Rewrite everything from the line containing "Image resolution: width=850" down to the line containing "point(30,208)", and increase every click coordinate in the answers by 89. Leave the rest of each line as it is.

===

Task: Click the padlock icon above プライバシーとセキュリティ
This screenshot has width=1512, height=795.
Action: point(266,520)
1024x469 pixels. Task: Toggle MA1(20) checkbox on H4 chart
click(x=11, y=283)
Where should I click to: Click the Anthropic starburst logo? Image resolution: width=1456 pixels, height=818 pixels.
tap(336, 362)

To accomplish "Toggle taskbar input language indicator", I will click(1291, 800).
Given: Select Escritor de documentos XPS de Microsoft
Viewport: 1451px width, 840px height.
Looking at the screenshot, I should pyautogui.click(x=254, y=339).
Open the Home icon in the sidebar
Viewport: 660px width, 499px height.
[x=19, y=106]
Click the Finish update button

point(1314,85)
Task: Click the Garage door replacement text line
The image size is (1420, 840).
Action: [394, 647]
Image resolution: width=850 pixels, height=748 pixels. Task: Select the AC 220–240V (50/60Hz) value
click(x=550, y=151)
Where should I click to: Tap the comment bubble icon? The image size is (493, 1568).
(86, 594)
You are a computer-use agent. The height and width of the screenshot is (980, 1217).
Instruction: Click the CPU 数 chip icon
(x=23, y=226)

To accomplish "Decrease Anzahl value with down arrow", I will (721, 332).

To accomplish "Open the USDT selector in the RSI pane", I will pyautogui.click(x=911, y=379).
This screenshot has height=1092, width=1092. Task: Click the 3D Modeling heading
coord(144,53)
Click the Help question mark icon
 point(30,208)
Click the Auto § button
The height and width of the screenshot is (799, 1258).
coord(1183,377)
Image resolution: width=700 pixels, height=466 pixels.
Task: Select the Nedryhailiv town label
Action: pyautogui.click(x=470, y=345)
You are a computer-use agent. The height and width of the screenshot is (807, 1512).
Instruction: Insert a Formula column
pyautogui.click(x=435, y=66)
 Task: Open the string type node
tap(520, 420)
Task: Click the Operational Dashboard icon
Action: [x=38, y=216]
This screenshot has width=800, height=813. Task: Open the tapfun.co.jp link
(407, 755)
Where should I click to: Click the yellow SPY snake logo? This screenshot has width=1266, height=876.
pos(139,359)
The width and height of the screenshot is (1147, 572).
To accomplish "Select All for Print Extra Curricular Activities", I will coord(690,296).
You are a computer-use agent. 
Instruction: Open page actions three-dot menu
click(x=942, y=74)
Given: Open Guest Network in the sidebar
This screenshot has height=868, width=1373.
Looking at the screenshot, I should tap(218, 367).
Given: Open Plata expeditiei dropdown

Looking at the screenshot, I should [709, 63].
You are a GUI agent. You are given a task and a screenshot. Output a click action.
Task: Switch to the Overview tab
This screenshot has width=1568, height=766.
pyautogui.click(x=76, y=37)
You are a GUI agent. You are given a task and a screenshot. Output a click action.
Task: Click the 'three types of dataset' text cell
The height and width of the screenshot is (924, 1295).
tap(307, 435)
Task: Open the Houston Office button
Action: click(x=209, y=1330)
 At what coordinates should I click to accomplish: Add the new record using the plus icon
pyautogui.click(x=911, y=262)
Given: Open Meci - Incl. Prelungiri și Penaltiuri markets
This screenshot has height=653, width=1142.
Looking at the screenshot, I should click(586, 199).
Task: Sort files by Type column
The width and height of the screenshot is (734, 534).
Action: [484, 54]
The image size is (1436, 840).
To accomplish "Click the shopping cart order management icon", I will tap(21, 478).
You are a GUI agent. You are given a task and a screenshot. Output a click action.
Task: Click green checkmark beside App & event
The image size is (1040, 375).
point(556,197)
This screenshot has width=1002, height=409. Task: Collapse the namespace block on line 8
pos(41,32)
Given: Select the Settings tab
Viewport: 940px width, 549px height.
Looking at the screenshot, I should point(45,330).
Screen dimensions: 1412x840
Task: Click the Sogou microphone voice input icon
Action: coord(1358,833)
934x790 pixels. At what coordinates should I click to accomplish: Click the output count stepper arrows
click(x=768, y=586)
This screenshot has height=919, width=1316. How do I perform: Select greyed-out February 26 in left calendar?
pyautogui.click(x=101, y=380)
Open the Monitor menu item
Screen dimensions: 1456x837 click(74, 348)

===

* **ANSWER**
Image resolution: width=850 pixels, height=748 pixels. Task: Select the AC 220–240V (50/60Hz) value
click(x=639, y=240)
Where should I click to: Tap the comment bubble icon? The image size is (493, 1568).
(175, 683)
You are a computer-use agent. The height and width of the screenshot is (980, 1217).
Instruction: Click the CPU 数 chip icon
(x=112, y=315)

To accomplish "Decrease Anzahl value with down arrow", I will (810, 421).

To accomplish "Open the USDT selector in the RSI pane", I will pyautogui.click(x=1000, y=468).
This screenshot has height=1092, width=1092. Task: Click the 3D Modeling heading
coord(233,142)
Click the Help question mark icon
 point(119,297)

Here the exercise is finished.